The proposed sale will provide Saudi Arabia with an increased ability to meet current and future maritime threats from enemy weapon systems. The Multi-Mission Surface Combatant ships will provide protection-in-depth for critical industrial infrastructure and for the sea lines of communication. Saudi Arabia will use the enhanced capability to keep pace with the rapid advances in technology and to remain a viable U.S. coalition partner in the region.
The proposed sale of this equipment and support will not alter the basic military balance in the region.

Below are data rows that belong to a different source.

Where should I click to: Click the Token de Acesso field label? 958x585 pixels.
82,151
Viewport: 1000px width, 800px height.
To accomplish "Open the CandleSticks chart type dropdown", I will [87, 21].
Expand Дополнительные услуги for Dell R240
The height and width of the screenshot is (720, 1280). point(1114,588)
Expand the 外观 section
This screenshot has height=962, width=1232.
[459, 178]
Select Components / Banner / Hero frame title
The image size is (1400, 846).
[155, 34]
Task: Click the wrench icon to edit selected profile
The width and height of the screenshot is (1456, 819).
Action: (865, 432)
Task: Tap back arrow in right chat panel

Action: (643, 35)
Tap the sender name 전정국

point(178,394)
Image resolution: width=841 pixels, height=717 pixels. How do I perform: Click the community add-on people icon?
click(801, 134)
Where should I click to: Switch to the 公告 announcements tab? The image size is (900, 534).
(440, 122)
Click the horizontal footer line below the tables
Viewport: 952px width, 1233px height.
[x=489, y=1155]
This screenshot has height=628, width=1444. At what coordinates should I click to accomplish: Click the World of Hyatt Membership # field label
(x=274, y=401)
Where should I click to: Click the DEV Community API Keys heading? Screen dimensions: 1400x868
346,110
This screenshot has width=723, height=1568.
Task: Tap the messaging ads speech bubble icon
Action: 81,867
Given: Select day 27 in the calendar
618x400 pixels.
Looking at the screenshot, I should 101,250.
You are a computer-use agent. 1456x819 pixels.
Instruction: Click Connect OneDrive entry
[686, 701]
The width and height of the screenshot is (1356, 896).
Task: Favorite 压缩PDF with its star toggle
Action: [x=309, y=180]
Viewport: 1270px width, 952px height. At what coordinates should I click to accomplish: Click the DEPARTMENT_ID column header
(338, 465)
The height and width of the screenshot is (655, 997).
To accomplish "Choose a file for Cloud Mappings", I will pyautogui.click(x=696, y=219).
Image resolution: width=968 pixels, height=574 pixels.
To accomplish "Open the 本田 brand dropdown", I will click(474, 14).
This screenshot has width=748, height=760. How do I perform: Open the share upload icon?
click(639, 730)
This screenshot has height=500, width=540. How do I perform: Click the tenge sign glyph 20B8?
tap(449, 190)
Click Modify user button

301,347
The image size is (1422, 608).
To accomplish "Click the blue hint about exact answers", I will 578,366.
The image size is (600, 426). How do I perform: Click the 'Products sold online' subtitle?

The principal contractor for the Multi-Mission Surface Combatant will be Lockheed Martin Corporation of Bethesda, Maryland. There are no known offset agreements in connection with this potential sale.
Implementation of this proposed sale will require the assignment of additional U.S. Government and/or contractor representatives to Saudi Arabia.
There will be no adverse impact on U.S. defense readiness as a result of this proposed sale.
This notice of a potential sale is required by law and does not mean the sale has been concluded.